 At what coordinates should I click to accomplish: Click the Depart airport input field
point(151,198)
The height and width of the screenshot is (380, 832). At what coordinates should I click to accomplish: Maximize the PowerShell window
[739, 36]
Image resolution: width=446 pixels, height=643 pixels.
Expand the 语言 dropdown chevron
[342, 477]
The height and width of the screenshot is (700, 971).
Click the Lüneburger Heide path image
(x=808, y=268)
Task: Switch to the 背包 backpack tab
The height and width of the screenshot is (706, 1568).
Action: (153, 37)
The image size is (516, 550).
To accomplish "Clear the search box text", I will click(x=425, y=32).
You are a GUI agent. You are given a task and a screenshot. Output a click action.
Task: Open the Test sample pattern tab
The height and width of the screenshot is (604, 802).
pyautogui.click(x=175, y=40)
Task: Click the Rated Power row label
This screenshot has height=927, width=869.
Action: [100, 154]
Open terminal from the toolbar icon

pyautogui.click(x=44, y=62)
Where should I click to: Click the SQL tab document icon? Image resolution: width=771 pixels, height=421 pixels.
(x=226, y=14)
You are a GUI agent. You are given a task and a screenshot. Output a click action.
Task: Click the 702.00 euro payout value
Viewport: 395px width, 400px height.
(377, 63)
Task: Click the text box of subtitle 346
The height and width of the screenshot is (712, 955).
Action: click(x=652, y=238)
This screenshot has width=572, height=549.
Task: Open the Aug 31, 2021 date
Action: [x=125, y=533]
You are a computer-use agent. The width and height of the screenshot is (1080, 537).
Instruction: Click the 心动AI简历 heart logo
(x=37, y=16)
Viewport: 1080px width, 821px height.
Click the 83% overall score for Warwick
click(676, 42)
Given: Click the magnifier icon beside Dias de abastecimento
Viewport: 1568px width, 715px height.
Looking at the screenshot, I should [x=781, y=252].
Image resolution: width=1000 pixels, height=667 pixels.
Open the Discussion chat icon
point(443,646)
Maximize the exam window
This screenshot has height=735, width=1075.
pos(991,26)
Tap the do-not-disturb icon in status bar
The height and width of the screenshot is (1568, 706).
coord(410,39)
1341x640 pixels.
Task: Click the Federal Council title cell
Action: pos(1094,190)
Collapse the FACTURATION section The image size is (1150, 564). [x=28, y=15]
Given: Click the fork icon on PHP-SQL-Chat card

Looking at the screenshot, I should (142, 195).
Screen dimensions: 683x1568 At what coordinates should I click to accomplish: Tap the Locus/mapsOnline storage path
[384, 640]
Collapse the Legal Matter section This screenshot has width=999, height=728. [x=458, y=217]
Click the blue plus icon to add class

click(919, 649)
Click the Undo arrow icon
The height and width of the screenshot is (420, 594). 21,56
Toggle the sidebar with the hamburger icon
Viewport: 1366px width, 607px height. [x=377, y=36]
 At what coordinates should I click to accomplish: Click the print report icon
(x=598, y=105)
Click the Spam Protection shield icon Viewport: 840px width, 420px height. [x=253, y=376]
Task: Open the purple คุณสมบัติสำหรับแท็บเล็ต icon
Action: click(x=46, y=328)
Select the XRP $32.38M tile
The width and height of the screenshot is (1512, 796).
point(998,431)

____________________

Write out, please, all of the material above exactly as written.

 At what coordinates should I click to accomplish: Click the Depart airport input field
point(151,198)
The height and width of the screenshot is (380, 832). At what coordinates should I click to accomplish: Maximize the PowerShell window
[739, 36]
Image resolution: width=446 pixels, height=643 pixels.
Expand the 语言 dropdown chevron
[342, 477]
The height and width of the screenshot is (700, 971).
Click the Lüneburger Heide path image
(x=808, y=268)
Task: Switch to the 背包 backpack tab
The height and width of the screenshot is (706, 1568).
Action: (153, 37)
The image size is (516, 550).
To accomplish "Clear the search box text", I will click(x=425, y=32).
You are a GUI agent. You are given a task and a screenshot. Output a click action.
Task: Open the Test sample pattern tab
The height and width of the screenshot is (604, 802).
pyautogui.click(x=175, y=40)
Task: Click the Rated Power row label
This screenshot has height=927, width=869.
Action: [100, 154]
Open terminal from the toolbar icon

pyautogui.click(x=44, y=62)
Where should I click to: Click the SQL tab document icon? Image resolution: width=771 pixels, height=421 pixels.
(x=226, y=14)
You are a GUI agent. You are given a task and a screenshot. Output a click action.
Task: Click the 702.00 euro payout value
Viewport: 395px width, 400px height.
(377, 63)
Task: Click the text box of subtitle 346
The height and width of the screenshot is (712, 955).
Action: click(x=652, y=238)
This screenshot has width=572, height=549.
Task: Open the Aug 31, 2021 date
Action: [x=125, y=533]
You are a computer-use agent. The width and height of the screenshot is (1080, 537).
Instruction: Click the 心动AI简历 heart logo
(x=37, y=16)
Viewport: 1080px width, 821px height.
Click the 83% overall score for Warwick
click(676, 42)
Given: Click the magnifier icon beside Dias de abastecimento
Viewport: 1568px width, 715px height.
Looking at the screenshot, I should [x=781, y=252].
Image resolution: width=1000 pixels, height=667 pixels.
Open the Discussion chat icon
point(443,646)
Maximize the exam window
This screenshot has height=735, width=1075.
pos(991,26)
Tap the do-not-disturb icon in status bar
The height and width of the screenshot is (1568, 706).
coord(410,39)
1341x640 pixels.
Task: Click the Federal Council title cell
Action: pos(1094,190)
Collapse the FACTURATION section The image size is (1150, 564). [x=28, y=15]
Given: Click the fork icon on PHP-SQL-Chat card

Looking at the screenshot, I should (142, 195).
Screen dimensions: 683x1568 At what coordinates should I click to accomplish: Tap the Locus/mapsOnline storage path
[384, 640]
Collapse the Legal Matter section This screenshot has width=999, height=728. [x=458, y=217]
Click the blue plus icon to add class

click(919, 649)
Click the Undo arrow icon
The height and width of the screenshot is (420, 594). 21,56
Toggle the sidebar with the hamburger icon
Viewport: 1366px width, 607px height. [x=377, y=36]
 At what coordinates should I click to accomplish: Click the print report icon
(x=598, y=105)
Click the Spam Protection shield icon Viewport: 840px width, 420px height. [x=253, y=376]
Task: Open the purple คุณสมบัติสำหรับแท็บเล็ต icon
Action: click(x=46, y=328)
Select the XRP $32.38M tile
The width and height of the screenshot is (1512, 796).
point(998,431)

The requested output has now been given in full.